昨日は、「一般的にFRBの利下げが先送りされたからと言って、金融マクロ環境からの買い要因が消えるわけではない。金融の先行き不安定さに変化はない。結局、上昇一服となってもそれが上昇トレンドの終了ということにはならないと思う」と書いた。
11日に発表された3月の米生産者物価指数(PPI)は、伸び率が予想を下回り市場を一定落ち着かせた。
毎度のことだが寄せては引く波のように市場の利下げ観測はやや復活し、金市場では新規買いが復活した。
3月のPPIは前月比0.2%上昇と2月の0.6%上昇から鈍化し、市場予想(0.3%上昇)も下回った。前年同月比では2.1%上昇し、11カ月ぶりの大きさとなったものの、市場予想の2.2%には届かなかった。
PPIが落ち着きをみせたものの市場の評価は分かれ、前日のCPIを重視する見方の方が上回っている。
ただし、PPIの項目の中で連邦準備理事会(FRB)が物価指標として重視しているコアPCEデフレーター(コアの個人消費支出価格指数)と重なる項目があり、それらの中に弱いものがあったことから、29日発表のコアPCEデフレーターは鈍化するとの見方が出ている。
11日の値動きで再び現れたのは、通常取引後の時間外での上値追いの買い。
通常取引は 前日比23.40ドル高の2372.70ドルで終了し、地味だが終値ベースでの史上最高値をあっさりと更新ということに。で、それでは収まらず、その後の時間外取引はさらに騰勢を強め終盤に向けて水準を切り上げた9日に付けていたザラ場の最高値2384.50ドルを突破、終了間際に一時2395.60ドルまで付け2390.60ドルで時間外取引は終了。
今回で何度目だろうか高値引けの様相で、12日のアジア時間での2400ドルトライを思わせた。
で本日アジア午前にすんなりと2400ドルを突破。
急伸して突破でなく、売りをこなしながらの展開でジワジワと水準を切り上げる展開は、逆の意味でこの買い方はなんだ!と思わせる展開。それが執筆中の日本時間20時時点でも続いている。

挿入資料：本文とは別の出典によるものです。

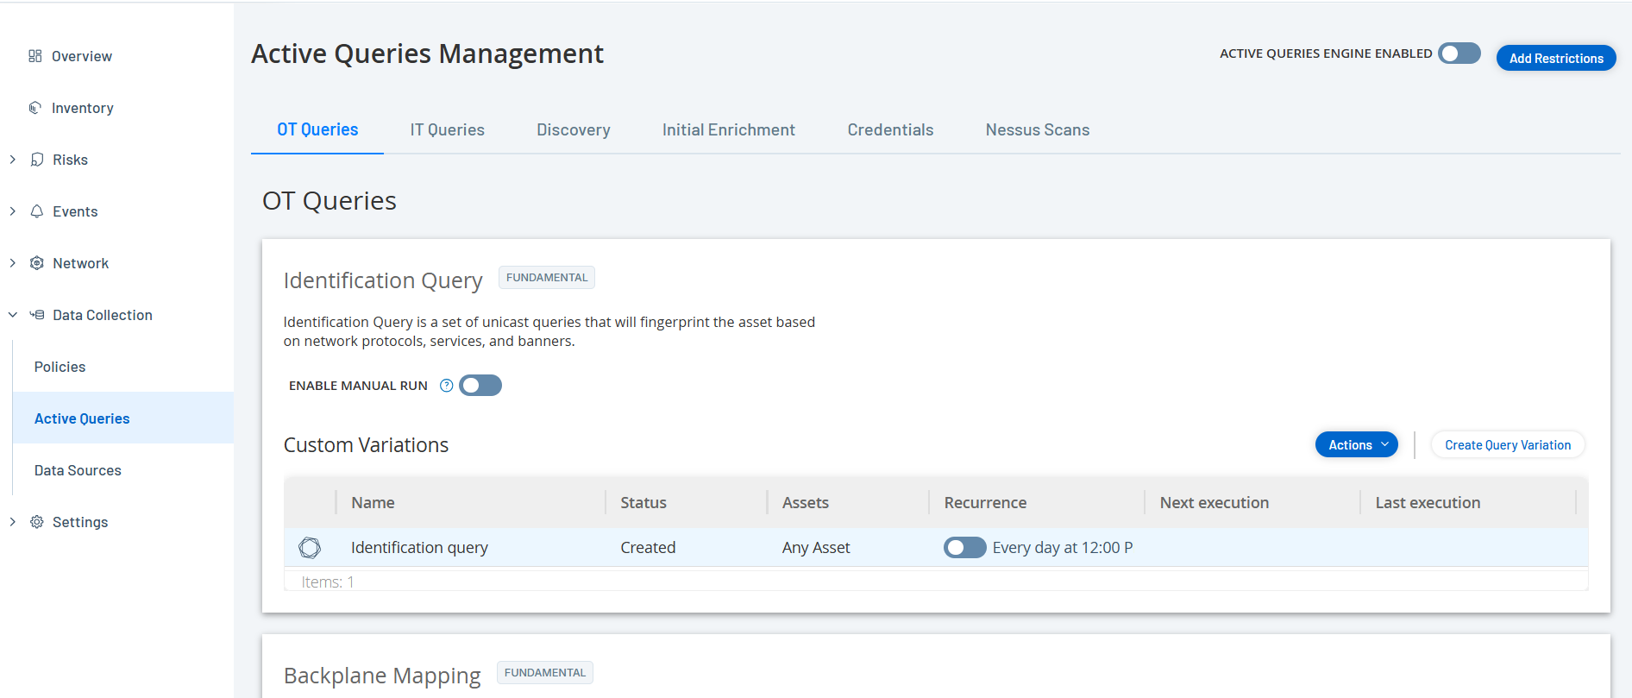This screenshot has width=1632, height=698.
Task: Click the Inventory icon in sidebar
Action: coord(35,108)
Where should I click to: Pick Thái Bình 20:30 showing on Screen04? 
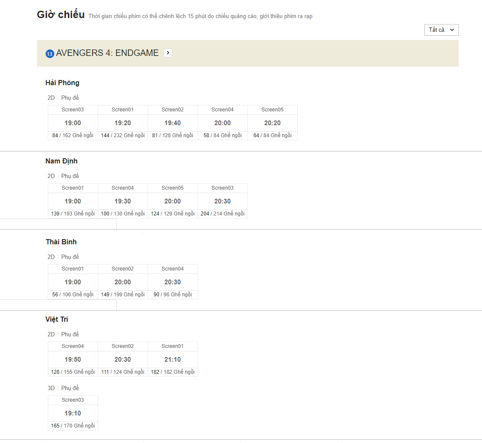[173, 282]
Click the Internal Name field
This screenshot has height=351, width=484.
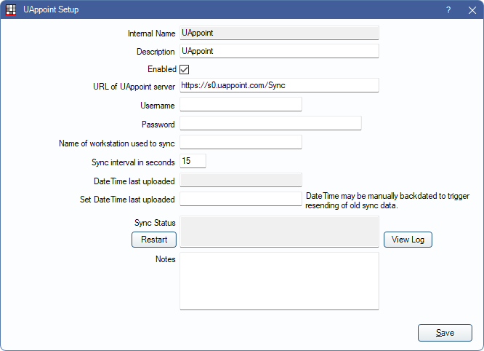point(279,33)
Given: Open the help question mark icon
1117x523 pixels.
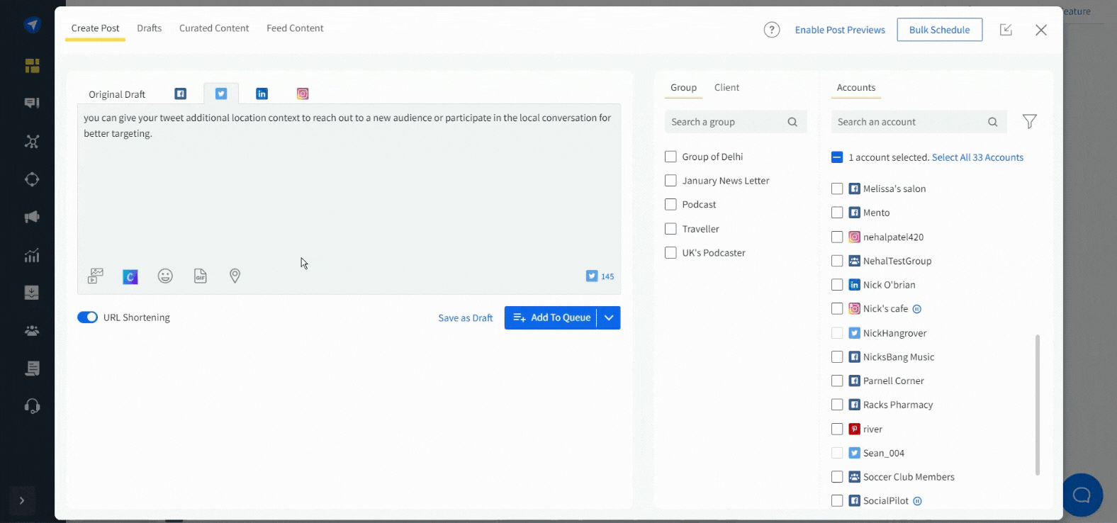Looking at the screenshot, I should tap(771, 30).
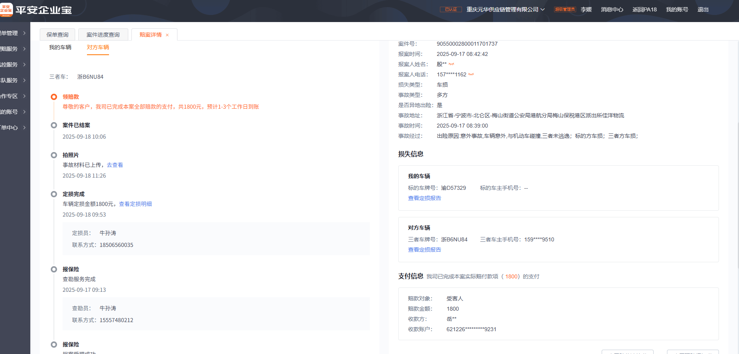Open 查看定损报告 under 对方车辆

(x=424, y=250)
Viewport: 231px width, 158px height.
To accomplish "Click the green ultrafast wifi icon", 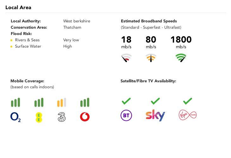I will [x=181, y=58].
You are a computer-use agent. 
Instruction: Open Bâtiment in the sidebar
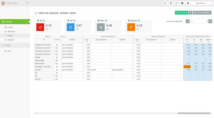11,31
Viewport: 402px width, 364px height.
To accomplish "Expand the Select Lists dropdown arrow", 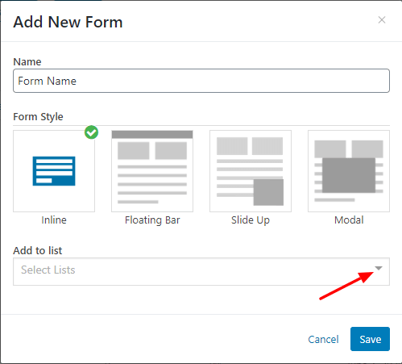I will 379,268.
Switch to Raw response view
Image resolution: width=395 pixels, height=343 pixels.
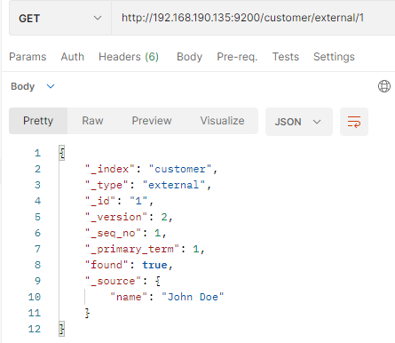[x=92, y=121]
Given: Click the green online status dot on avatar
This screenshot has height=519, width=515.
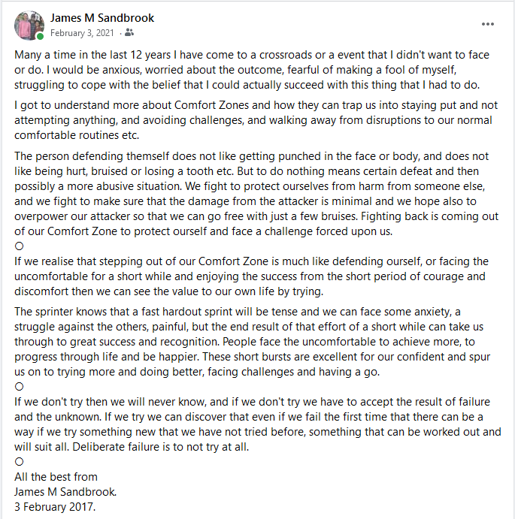Looking at the screenshot, I should [41, 35].
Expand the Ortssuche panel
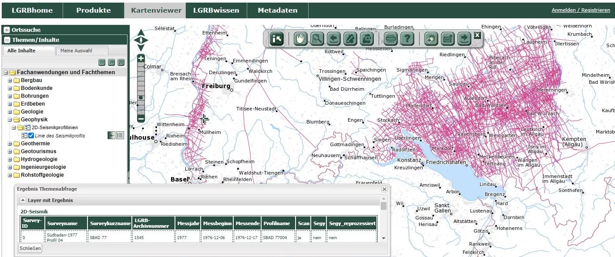Viewport: 615px width, 257px height. (x=7, y=30)
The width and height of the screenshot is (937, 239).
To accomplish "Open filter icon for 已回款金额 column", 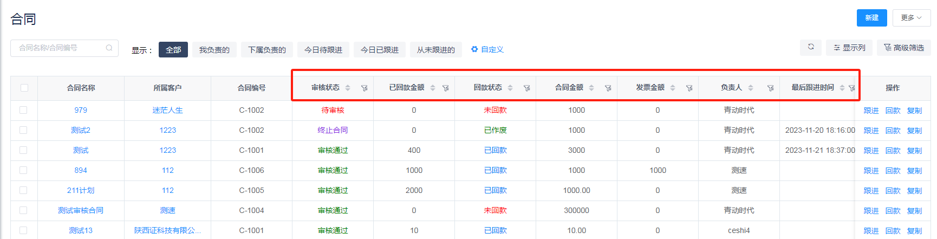I will [x=446, y=88].
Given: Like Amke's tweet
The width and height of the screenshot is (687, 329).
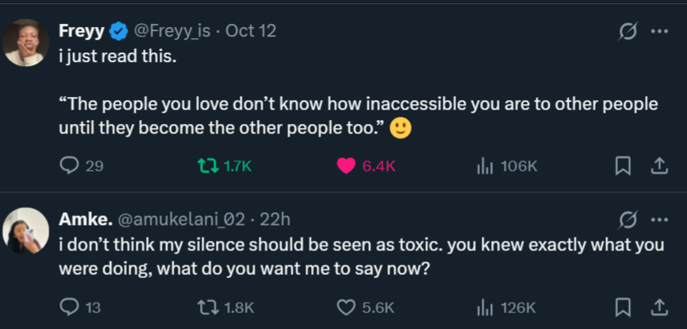Looking at the screenshot, I should coord(345,308).
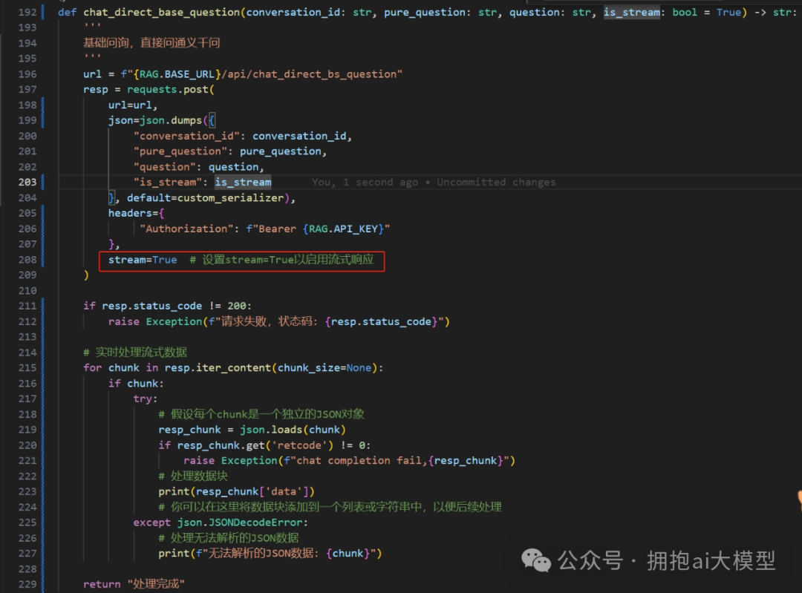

何度も書くように、イベント型でない息の長い上昇が続いている。まさにしこりがないだけに青天井。 昨日取り上げた、「恐らく高精度ミサイルを活用した攻撃が向こう数日以内にもあり得る。攻撃はあるかどうかというより、いつあるかの問題だ」という、イランによる対イスラエル報復攻撃に対する欧米勢の警戒は、(我々日本人にはピンとこないが)強い。
地政学リスクは、数値化できないゆえに、ファンドも対応に苦心し、ゴールドをロング。